# How To Turn A Hand-Crank Flashlight Into a Cell Phone Charger



## IrritatedWithUS (Jan 9, 2011)

*Learn How-To in Less Than a Minute!
*

I found a really cool video that I wanted to share with you guys. If you have a spare hand-crank flashlight you can turn it into a cellphone charger.


----------



## UncleJoe (Jan 11, 2009)

Very cool!! We have 8-10 of those wind-up lights. I may have to open one up. :2thumb:


----------



## Jason (Jul 25, 2009)

Well that's pretty darn slick...


----------



## Salekdarling (Aug 15, 2010)

AWESOME! Thanks for finding that tutorial!:2thumb:


----------



## IrritatedWithUS (Jan 9, 2011)

Salekdarling said:


> AWESOME! Thanks for finding that tutorial!:2thumb:


You are very welcome!


----------



## GXLancer (Mar 13, 2011)

They actually sell wind up phone chargers as well as mini wind power phone chargers. I have a wind up charger that will charge about anything with a USB connector on it. Keep it on me out here in the AFG incase we run out of diesel. Ill be the last one still playing angry birds.


----------



## HELIXX (Jan 2, 2011)

Cell phone will not usually work in disasters. Heck we get a power outage and ours don't work.


----------



## GXLancer (Mar 13, 2011)

yeah but cell phones today have other uses than just calling. Mine is a time keeper, calander, contact list, flashlight, camera, music player, gaming device and calculator.


----------



## HELIXX (Jan 2, 2011)

GXLancer said:


> yeah but cell phones today have other uses than just calling. Mine is a time keeper, calander, contact list, flashlight, camera, music player, gaming device and calculator.

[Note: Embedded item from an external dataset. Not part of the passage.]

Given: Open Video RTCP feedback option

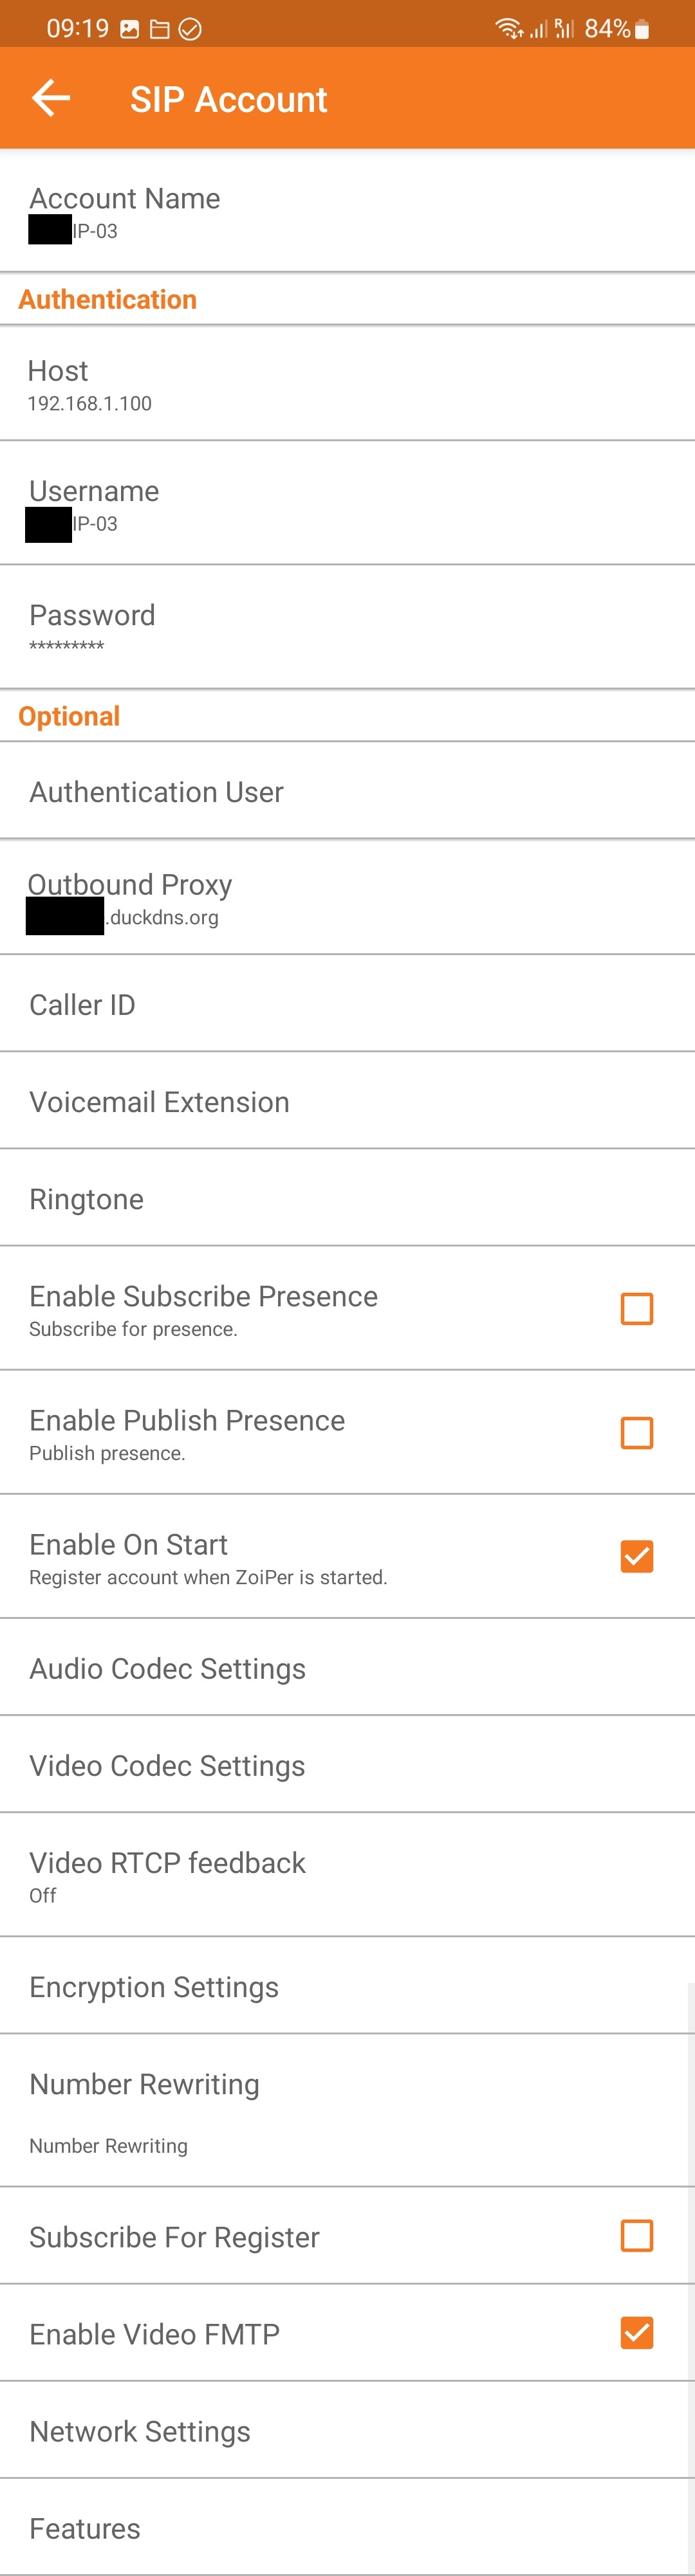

I have never used any of those options but that is a good point for those that do. We just turned both of ours off and going short wave.


----------



## NaeKid (Oct 17, 2008)

I bought a 12-volt charger for my cell-phone and a few wind-up flash-light with charger for cell built-in. I gave away a bunch of the flash-lights to family for Christmas gifts (Dec 2010) and have a spare one in the dresser for myself ... works quite well. I also have a solar-panel charging batteries that have 12-volt power ports for recharging USB-devices, cell-phones and also charging rechargable DoubleA (AA) and TrippleA (AAA) batteries ... 

I love my solar-systems where I have the panels hanging in a couple of my south-facing windows ... and mounted to my camping trailer.


----------



## GXLancer (Mar 13, 2011)

Thats the same one I have, used it a few times just to see if it works. It does but charging my Droid from 0% to 100% would probally take a couple hours if not longer


----------



## drifter0069 (Jan 6, 2011)

i am no expert, but could 3 or 4 of these be hooked up to say an excercise bike to charge car batteries? how efficient would that be? just curious.


----------



## CulexPipiens (Nov 17, 2010)

If you don't already have one, then you can also purchase an emergency radio/flashlight/usb charger that has windup and solar charging options.

Amazon.com: Etón FR160B Microlink Self-Powered AM/FM/NOAA Weather Radio with Flashlight, Solar Power and Cell Phone Charger (Black): Electronics


----------



## drifter0069 (Jan 6, 2011)

thank you for that, buying one now!!


----------



## Grape Ape (Oct 28, 2008)

Something you may need to know. Some cell phones require a pretty good electrical hit to get them to start charging then a trickle can charge them. So, if you try this and it doesn't work with your phone before giving up on it try again but for the first 5-10 seconds crank it like you are a wild crazy person trying to light up a football stadium. For some phones that is required to get them to kick into the charging circuit and start charging then you can crank like normal to charge it.


----------



## woodsong (Sep 4, 2011)

Thanks for the link -- this looks very useful!


----------



## TrinityAquaponics (Aug 26, 2011)

That is an awesome video! When hurricane Ike hit I lost power for a couple of weeks. My cell phone could still make calls, but once the battery was out that was it. People were hanging out at CVS and Walgreens just to charge their phones. This would have been great to have had.


----------



## preventDamage (Sep 16, 2011)

Wow. That's really cool. Thanks for the post.


----------



## siafulinux (Jun 17, 2010)

Had two thoughts with this. The first is to attach a multi-end cable so that devices with different charging cables can be used. Second, I would try to make some connectors to attach a pole and some blades to make a portable, outdoors, wind powered charger, something like  this.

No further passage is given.